Kata Tauhid, tingginya harga pajak cukai yang berimplikasi pada kenaikan harga rokok menjadi sebab perokok beralih pada produk ilegal.
"Penurunan cukai tembakau saat ini juga disebabkan oleh tingginya harga komoditas lain, seperti halnya bahan pokok. Sehingga dengan adanya kenaikan ini, masyarakat beralih ke rokok ilegal," kata Tauhid kepada wartawan, Selasa (1/4).
Tauhid memandang kenaikan cukai juga berkaitan dengan situasi ekonomi. Kenaikan cukai yang terjadi ketika pertumbuhan ekonomi stagnan justru akan membuka ruang bagi para produsen rokok ilegal.
Maka dari itu, katanya, kebijakan pengendalian tembakau harus dilihat dari berbagai aspek, baik fiskal maupun non-fiskal.

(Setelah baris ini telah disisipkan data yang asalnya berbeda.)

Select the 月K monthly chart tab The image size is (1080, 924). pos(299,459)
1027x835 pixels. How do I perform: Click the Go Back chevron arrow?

Adapun pemerintah saat ini sedang membahas Rancangan Peraturan Pemerintah Kesehatan (RPP Kesehatan). Rancangan Peraturan ini merupakan aturan turunan dari UU Kesehatan yang mengandung banyak muatan, mulai dari persoalan tenaga kesehatan hingga pengetatan produk tembakau dari sisi fiskal dan nonfiskal.
Sejak kemunculannya, RPP Kesehatan menimbulkan berbagai kontroversi. Pakar hukum Feri Amsari menyoroti metode omnibus yang digunakan pada tataran RPP Kesehatan.
Begitu juga, kata Feri, publik dan organisasi masyarakat mesti terlibat dalam penyusunan kebijakan publik, termasuk RPP Kesehatan. Sebab yang akan terkena dampak dari kebijakan tersebut adalah publik sendiri.
Sebaliknya, lanjutnya, akan jadi preseden tidak baik bila peraturan disusun tidak mengajak bicara organisasi dan para pemangku kepentingan lainnya.
"Jangan-jangan memang regulasi itu sudah diatur dan diperuntukkan untuk kepentingan tertentu, tapi semoga tidak," tandas Feri.